The belief that professional sports franchise values will continue to increase because of expanding media opportunities is a “fallacy,” Hindery, managing partner at InterMedia Partners LP, said at the Bloomberg Sports Business Summit hosted by Bloomberg Link in New York.
Hindery said that valuation of new media opportunities is difficult to project because there’s little historical data for comparison, and television can’t sustain the current growth.
“It’s that assumption of perpetual ups in traditional media that’s a fallacy,” Hindery said. “It can’t be proven to be true.”
Hindery was part of a group bidding on Major League Baseball’s Dodgers, who were sold in March in a bankruptcy auction to a group including basketball Hall of Fame player Magic Johnson and Guggenheim Partners executive Mark Walter. The team’s existing broadcast contract with News Corp.’s Fox expires after next season, with many sports economists, including Smith College’s Andrew Zimbalist, predicting a heated bidding war between multiple companies.
The previous record price for an MLB team was the $845 million that Joe Ricketts, founder of TD Ameritrade Holding Corp., paid for the Chicago Cubs three years ago.
The record Dodgers sale sparked speculation that the value of other franchises will increase. The value of the 27-time World Series-champion New York Yankees rose to an MLB-high $2.85 billion after the Dodgers sale, according to March estimates by Tony Wible, a Philadelphia-based analyst who covers media companies for Janney Montgomery Scott LLC.
Hindery said that when analyzing the Dodgers’ value as part of Colony Capital Chairman Tom Barrack’s bid group, he was constantly thinking about how long the “gravy train” would last.

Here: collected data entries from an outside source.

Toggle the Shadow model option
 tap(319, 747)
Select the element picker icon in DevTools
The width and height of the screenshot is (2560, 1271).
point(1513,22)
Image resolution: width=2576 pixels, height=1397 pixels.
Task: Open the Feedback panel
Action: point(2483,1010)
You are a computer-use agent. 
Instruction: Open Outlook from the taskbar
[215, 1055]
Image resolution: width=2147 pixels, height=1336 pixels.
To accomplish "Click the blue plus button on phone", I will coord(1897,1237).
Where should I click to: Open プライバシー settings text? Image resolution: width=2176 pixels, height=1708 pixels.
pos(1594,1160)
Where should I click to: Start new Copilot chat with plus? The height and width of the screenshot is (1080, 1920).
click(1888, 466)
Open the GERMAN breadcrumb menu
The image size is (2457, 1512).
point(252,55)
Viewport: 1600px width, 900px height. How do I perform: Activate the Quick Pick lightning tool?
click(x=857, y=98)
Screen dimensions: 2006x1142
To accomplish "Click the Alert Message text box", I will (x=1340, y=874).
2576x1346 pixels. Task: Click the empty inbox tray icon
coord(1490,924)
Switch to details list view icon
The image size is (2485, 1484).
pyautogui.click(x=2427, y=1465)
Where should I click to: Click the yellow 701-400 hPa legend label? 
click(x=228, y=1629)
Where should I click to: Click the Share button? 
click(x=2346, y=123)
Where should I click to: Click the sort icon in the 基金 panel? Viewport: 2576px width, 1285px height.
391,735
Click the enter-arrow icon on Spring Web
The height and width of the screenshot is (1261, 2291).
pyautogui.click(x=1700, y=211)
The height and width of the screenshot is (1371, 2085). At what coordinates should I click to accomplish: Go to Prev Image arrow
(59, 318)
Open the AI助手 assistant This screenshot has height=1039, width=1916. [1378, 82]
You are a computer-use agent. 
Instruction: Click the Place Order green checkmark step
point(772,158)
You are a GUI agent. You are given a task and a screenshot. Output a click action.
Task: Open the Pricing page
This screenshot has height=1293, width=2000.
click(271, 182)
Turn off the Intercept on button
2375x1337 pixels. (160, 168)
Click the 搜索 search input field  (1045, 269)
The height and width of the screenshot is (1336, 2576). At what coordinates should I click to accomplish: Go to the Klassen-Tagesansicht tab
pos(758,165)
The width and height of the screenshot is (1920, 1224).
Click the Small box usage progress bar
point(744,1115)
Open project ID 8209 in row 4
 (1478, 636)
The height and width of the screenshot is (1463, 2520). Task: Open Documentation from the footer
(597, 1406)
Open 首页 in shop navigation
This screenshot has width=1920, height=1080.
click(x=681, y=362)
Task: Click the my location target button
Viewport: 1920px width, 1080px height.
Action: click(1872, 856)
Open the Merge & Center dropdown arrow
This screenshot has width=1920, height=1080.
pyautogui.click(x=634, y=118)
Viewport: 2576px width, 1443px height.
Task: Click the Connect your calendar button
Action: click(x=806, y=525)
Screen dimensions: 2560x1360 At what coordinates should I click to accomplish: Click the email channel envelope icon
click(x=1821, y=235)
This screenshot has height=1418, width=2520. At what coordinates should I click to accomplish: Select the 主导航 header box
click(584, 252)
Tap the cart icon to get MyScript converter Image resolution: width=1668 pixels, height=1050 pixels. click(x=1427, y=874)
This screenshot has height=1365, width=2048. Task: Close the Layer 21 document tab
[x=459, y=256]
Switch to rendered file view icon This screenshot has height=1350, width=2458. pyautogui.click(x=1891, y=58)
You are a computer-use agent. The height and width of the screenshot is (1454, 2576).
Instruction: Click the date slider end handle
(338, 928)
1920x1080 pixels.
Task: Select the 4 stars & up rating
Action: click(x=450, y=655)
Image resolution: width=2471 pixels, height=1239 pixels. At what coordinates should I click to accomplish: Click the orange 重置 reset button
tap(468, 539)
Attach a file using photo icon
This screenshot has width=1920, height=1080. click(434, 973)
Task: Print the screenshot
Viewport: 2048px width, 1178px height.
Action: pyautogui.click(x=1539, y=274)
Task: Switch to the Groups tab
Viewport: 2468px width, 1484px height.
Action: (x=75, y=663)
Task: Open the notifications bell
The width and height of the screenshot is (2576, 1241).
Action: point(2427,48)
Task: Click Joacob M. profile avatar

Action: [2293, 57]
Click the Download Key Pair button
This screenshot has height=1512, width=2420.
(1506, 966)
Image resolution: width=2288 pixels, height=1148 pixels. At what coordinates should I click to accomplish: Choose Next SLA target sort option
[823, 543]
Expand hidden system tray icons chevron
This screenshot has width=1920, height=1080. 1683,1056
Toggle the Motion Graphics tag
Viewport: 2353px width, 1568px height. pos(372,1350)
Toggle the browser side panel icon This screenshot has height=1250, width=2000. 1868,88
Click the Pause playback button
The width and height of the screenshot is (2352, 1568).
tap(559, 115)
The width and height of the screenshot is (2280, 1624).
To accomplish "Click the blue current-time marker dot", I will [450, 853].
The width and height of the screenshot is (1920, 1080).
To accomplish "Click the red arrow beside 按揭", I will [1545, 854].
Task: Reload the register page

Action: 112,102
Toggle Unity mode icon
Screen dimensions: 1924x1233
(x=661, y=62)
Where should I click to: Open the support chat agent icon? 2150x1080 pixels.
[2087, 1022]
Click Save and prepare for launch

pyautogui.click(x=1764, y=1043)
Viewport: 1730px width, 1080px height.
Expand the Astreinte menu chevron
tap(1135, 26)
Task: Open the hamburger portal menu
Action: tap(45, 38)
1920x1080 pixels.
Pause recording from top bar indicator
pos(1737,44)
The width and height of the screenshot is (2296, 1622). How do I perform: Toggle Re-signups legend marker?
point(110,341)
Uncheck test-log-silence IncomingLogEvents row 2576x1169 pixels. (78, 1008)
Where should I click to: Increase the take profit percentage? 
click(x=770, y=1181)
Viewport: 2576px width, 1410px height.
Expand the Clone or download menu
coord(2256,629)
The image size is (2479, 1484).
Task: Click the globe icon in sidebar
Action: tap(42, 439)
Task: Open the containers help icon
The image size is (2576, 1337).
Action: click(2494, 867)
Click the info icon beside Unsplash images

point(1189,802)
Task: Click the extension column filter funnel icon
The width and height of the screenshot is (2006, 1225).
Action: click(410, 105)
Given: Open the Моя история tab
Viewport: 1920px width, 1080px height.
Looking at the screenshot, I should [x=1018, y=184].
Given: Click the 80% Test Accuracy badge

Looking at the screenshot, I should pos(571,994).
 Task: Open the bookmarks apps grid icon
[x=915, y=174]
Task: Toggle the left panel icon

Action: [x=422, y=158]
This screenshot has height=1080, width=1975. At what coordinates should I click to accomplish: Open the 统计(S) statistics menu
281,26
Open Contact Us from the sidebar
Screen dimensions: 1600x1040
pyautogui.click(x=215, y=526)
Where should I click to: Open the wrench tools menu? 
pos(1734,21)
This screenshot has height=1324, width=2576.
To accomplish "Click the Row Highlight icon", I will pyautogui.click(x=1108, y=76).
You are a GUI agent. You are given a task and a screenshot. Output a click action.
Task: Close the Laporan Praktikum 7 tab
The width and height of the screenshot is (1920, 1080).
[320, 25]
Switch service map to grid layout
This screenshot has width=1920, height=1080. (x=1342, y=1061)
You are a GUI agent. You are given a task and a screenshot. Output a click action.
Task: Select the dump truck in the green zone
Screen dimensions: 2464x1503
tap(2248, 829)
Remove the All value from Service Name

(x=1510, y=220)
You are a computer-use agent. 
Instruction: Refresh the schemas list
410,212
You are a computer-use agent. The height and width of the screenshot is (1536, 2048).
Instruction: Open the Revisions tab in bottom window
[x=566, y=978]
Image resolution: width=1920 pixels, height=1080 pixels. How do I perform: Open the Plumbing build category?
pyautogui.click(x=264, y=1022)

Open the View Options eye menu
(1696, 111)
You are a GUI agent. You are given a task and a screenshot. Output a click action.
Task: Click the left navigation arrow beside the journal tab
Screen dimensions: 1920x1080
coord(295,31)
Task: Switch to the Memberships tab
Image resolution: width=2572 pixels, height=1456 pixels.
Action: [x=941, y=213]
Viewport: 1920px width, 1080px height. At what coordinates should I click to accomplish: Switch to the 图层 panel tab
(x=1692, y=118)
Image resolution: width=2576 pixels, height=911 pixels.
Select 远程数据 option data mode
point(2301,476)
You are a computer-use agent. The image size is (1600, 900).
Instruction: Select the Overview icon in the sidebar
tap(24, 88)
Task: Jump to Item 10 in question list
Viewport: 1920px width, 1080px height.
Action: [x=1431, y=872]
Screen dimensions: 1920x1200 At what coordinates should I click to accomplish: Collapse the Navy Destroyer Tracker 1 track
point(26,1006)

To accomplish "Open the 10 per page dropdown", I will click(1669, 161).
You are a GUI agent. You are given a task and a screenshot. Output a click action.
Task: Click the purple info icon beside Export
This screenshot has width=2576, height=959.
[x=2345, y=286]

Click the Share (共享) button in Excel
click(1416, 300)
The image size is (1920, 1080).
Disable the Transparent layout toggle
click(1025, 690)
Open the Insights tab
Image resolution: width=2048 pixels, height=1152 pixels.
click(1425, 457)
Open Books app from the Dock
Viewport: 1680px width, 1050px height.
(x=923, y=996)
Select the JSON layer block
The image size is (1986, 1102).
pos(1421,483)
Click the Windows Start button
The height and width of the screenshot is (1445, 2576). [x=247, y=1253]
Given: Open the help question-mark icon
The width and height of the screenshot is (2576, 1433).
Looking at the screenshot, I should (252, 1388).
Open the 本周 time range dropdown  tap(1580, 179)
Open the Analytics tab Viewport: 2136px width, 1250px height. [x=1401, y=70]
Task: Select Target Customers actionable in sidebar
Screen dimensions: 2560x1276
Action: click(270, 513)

“Because if it doesn’t last, if there is some regulatory, economic, or technological intervention in the traditional models, you better be quick on your feet,” Hindery said.
The basis of franchise valuation begins with analysis of the team’s media contract, the status of its facilities and whether it will require a pricey management overhaul, according to Rob Tilliss, chief executive and managing partner of Inner Circle Sports LLC. Inner Circle Sports is a New York firm that represents buyers and sellers of pro teams.
An owner who purchases a franchise in a 32-team league, such as the NFL, is effectively buying a 3.3 percent stake in the league,, according to Joseph Ravitch, the co-founder and partner of the Raine Group LLC.
“The NFL pays its teams $100 million a year,” he said at the Sports Business Summit. “If you spun that out for a very long time and simply did a dividend discount model, you might argue that the present value of that dividend steam is worth more than the reported value of some NFL teams.”
The NBA pays teams $25 million a year, Ravitch said, the excess cash flow from its international licensing, marketing and media deals. If the league were to go public with NBA China, which it formed in 2008 by bringing in outside equity investors, it would create a large windfall for owners.
“If you look at the potential for a lot of these leagues, whether it’s hockey, whether it’s basketball, baseball, to go global and to create new businesses on a global basis, I think there’s room for substantial value creation,” he said.